> WORK INSTRUCTION
Find the string "agent" in the data, and copy out each line that has it.

PROVIDED ENTRIES Block Start

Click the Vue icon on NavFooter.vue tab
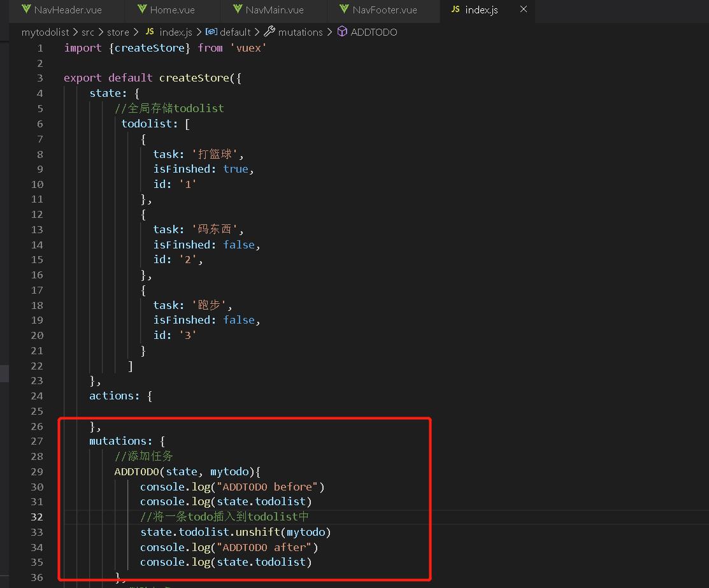The image size is (709, 588). point(344,10)
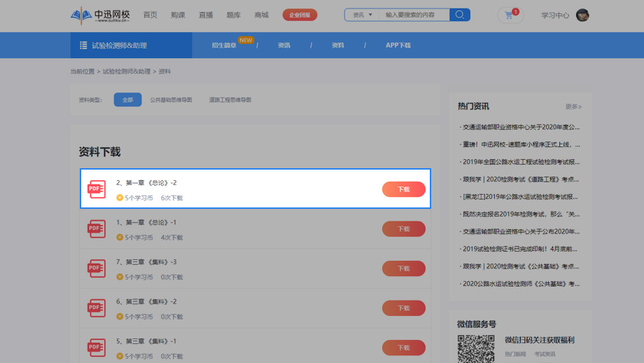
Task: Download 第一章《总论》-2 with 下载 button
Action: [x=403, y=189]
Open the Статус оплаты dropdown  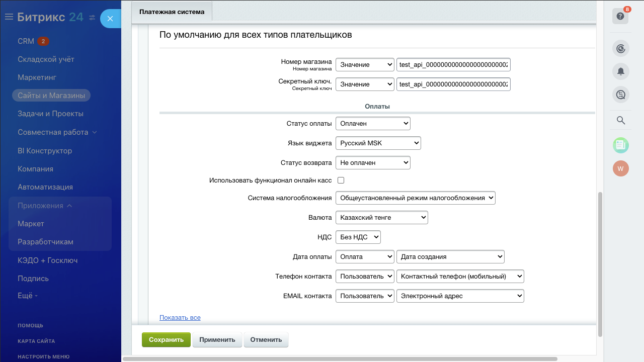tap(373, 123)
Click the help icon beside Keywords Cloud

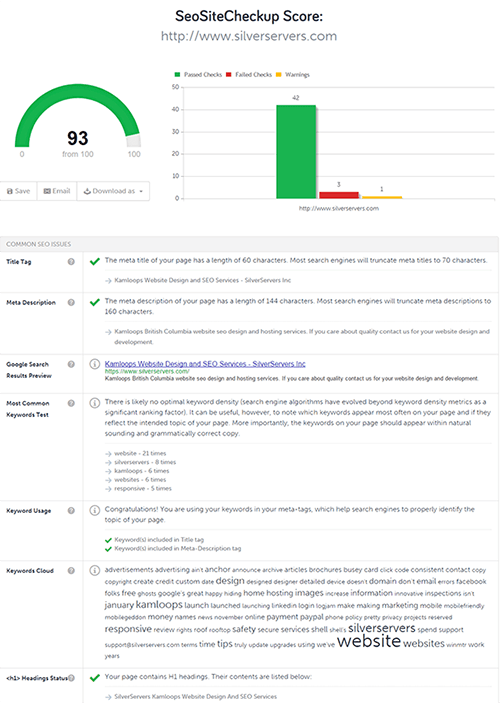click(x=71, y=571)
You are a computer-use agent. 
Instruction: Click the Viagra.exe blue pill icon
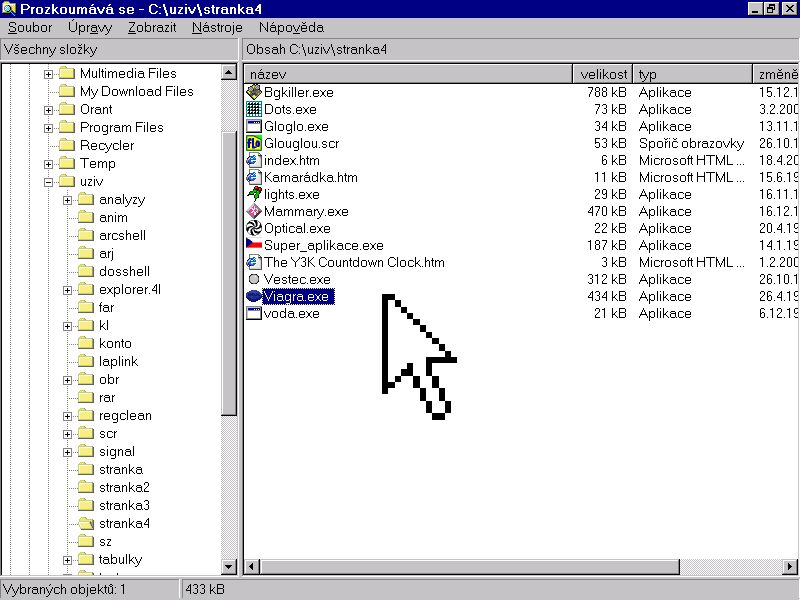point(254,296)

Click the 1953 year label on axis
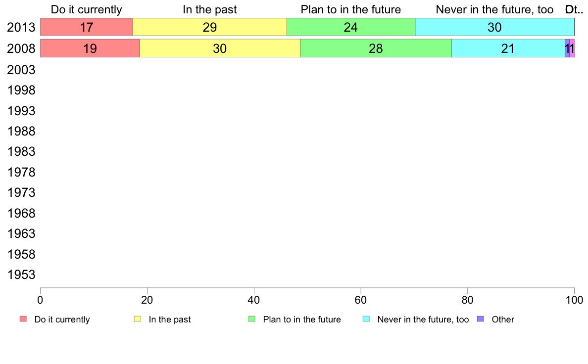pos(21,275)
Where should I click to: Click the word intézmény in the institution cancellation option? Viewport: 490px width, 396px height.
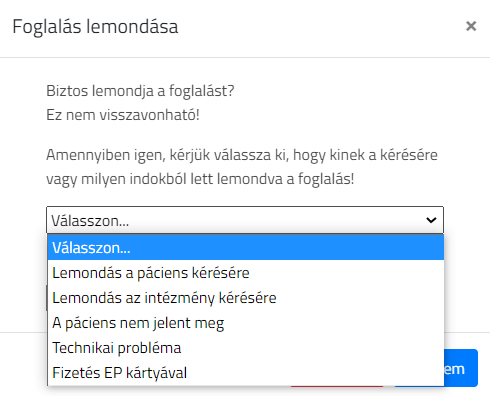tap(179, 298)
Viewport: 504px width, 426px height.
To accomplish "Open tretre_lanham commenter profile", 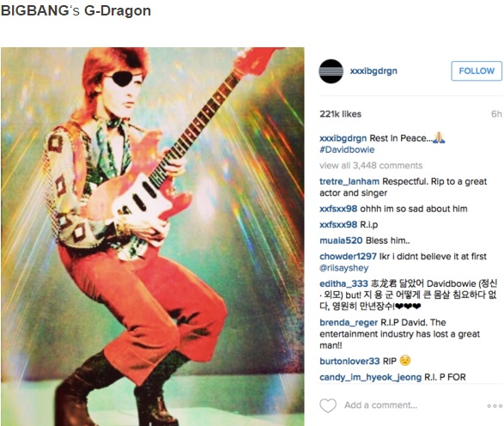I will tap(349, 182).
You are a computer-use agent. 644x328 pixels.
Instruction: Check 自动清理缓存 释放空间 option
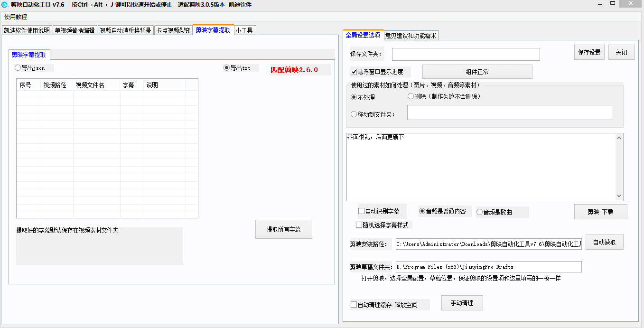coord(354,305)
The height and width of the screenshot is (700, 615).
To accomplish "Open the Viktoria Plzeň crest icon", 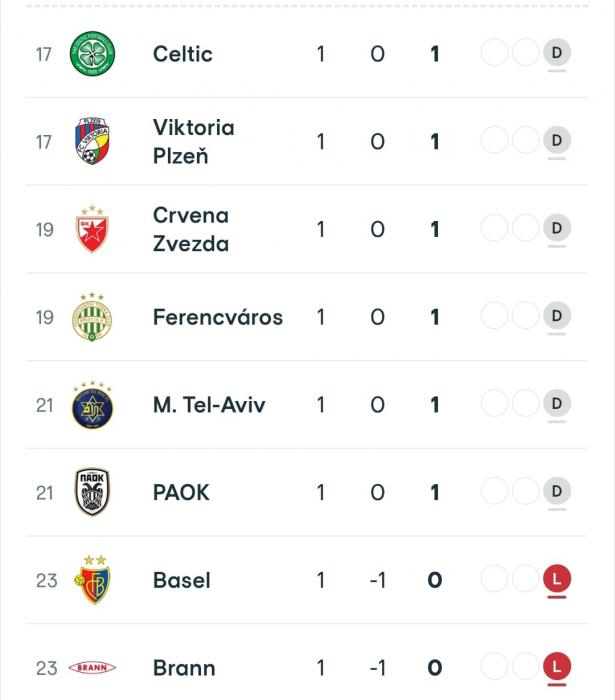I will [92, 141].
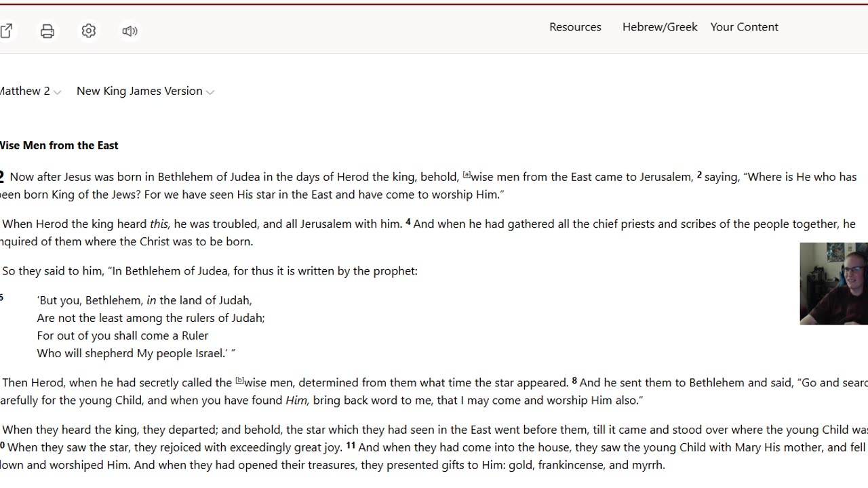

PROVIDED ENTRIES Block End

> ANSWER BELOW
You are a computer-use agent. 
You are a computer-use agent. 644x328 pixels.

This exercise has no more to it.